On Sep 9, 2007, at 5:39 AM, Jones Beene wrote:
What am I missing about H2 that would be a negative in this role?
Yes many materials are hydrided by contact but in a situation of
low heat (!300 k), and using gold plating on the acceptor and a
nitrided donor, then it would seem that the hydride could be avoided.
There is another issue regarding the ideal acceptor material.
Silicon is way up the triboeletric scale from gold, platinum and silver.
http://en.wikipedia.org/wiki/Triboelectric_effect
A p-type doped silicon may be a terrific acceptor candidate. This
would rule out water, ammonia, hyrdogen, and many other things as
transporters though. Something fairly inert would have to be used as
a transporter, possibly silane. This would limit cell operating
temperature to 420 deg. C. This might cause problems on the donor
end. No donor, no current.
It would be very interesting to measure the conductivity of lead-
silane-gold transport and zinc-silane-gold transport systems.

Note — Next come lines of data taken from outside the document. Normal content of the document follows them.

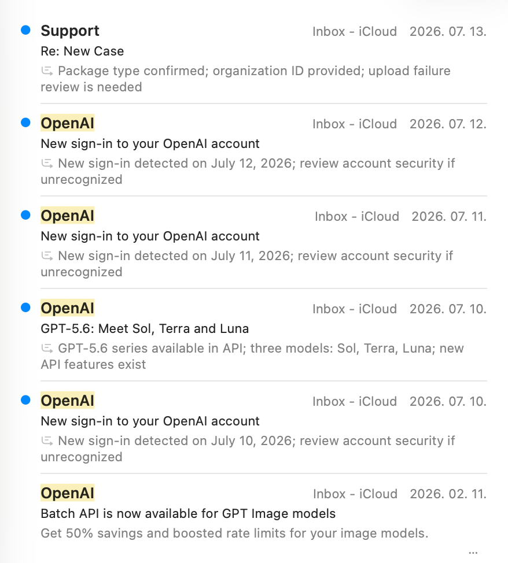The height and width of the screenshot is (563, 508).
Task: Click unread dot of July 10 sign-in email
Action: (25, 400)
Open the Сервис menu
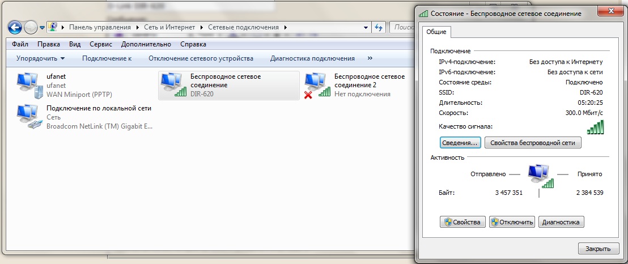Image resolution: width=628 pixels, height=264 pixels. pos(100,44)
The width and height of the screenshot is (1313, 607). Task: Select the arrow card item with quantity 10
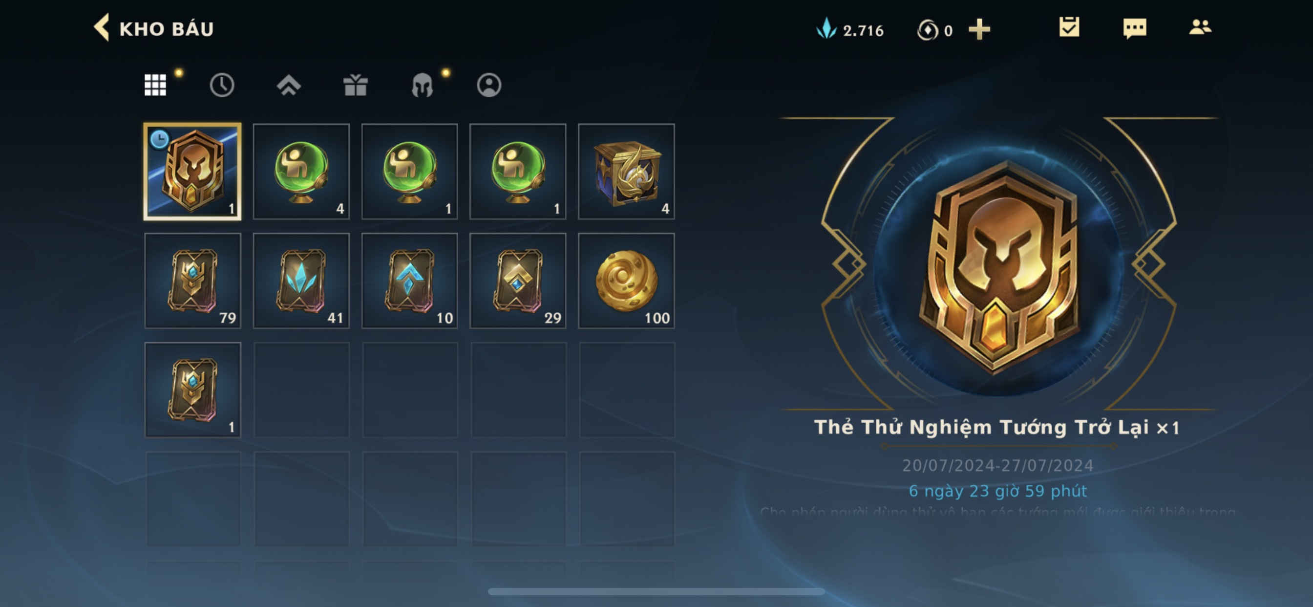coord(410,281)
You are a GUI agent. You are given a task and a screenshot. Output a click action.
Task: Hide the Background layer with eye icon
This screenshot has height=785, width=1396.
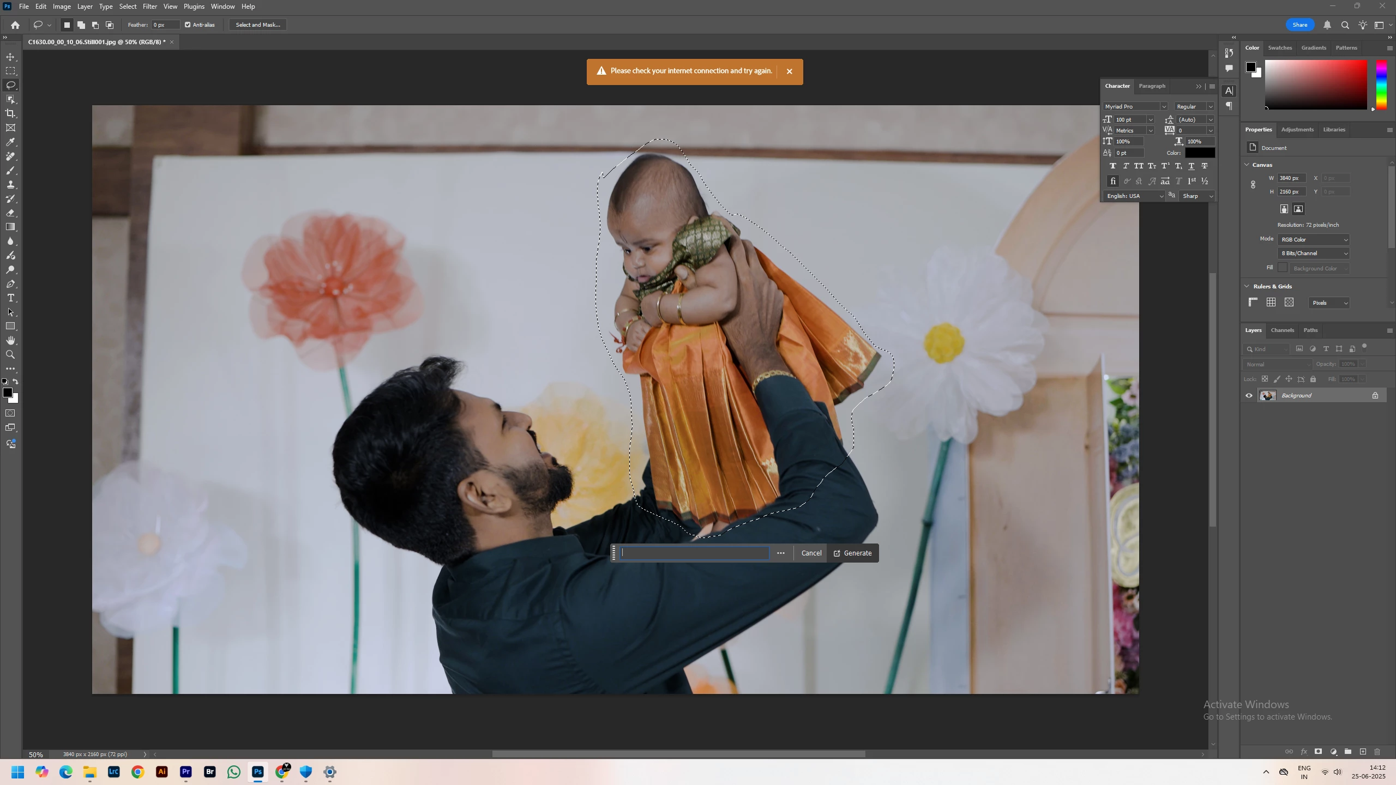1249,396
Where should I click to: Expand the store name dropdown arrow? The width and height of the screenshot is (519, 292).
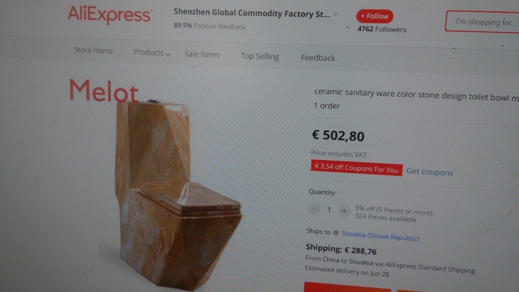tap(336, 15)
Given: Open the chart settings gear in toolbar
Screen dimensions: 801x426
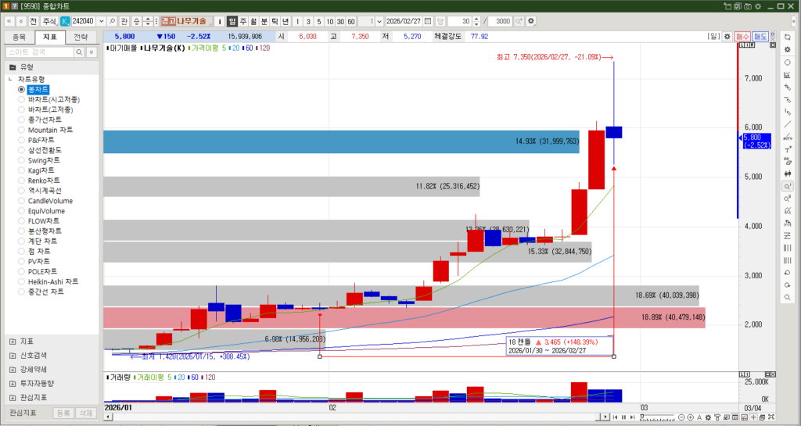Looking at the screenshot, I should click(532, 20).
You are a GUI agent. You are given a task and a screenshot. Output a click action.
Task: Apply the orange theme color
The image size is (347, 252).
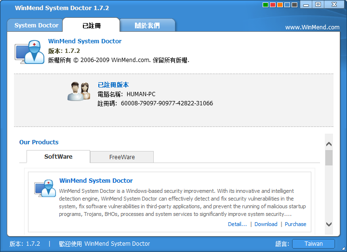280,5
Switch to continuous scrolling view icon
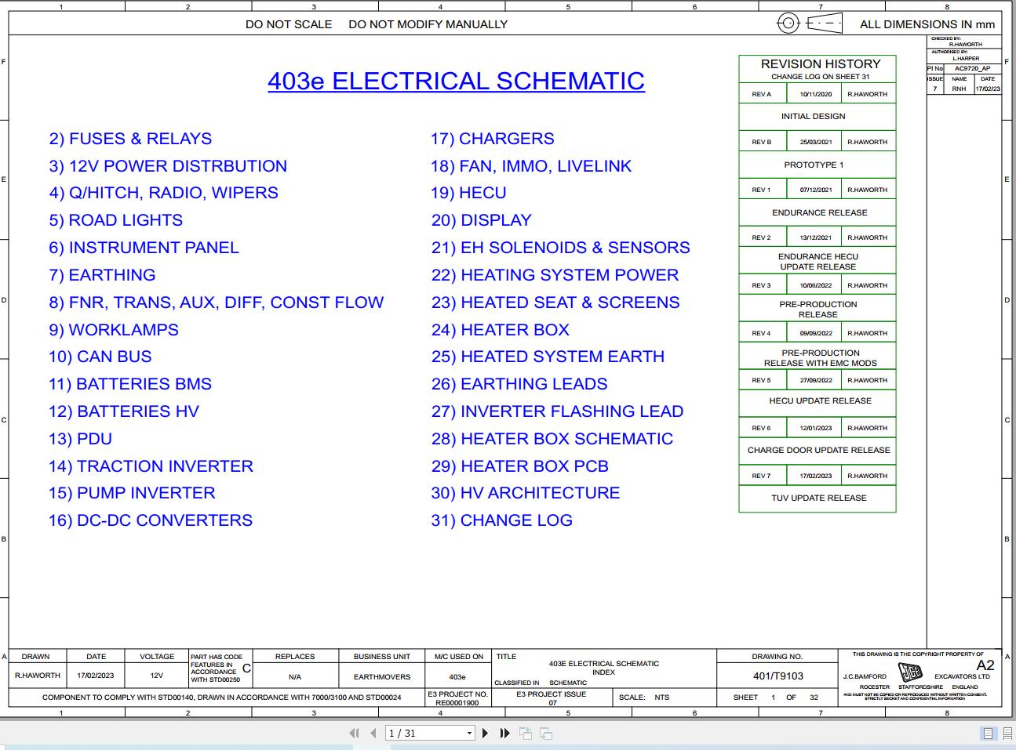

It appears a couple critical experimental thrusts are in order. One
is measuring conductivity across single thin gaps for a wide range of
donor-transporter-acceptor materials. It is important such
conductivity does not involve some kind of cascade ionization plasma
formation I think, but maybe that needs some thinking.
A second tier, given the identified good conductivity donor-
transporter-acceptor triplets, is to look at their power generation
capabilities, especially in stacked pulsed mode operation.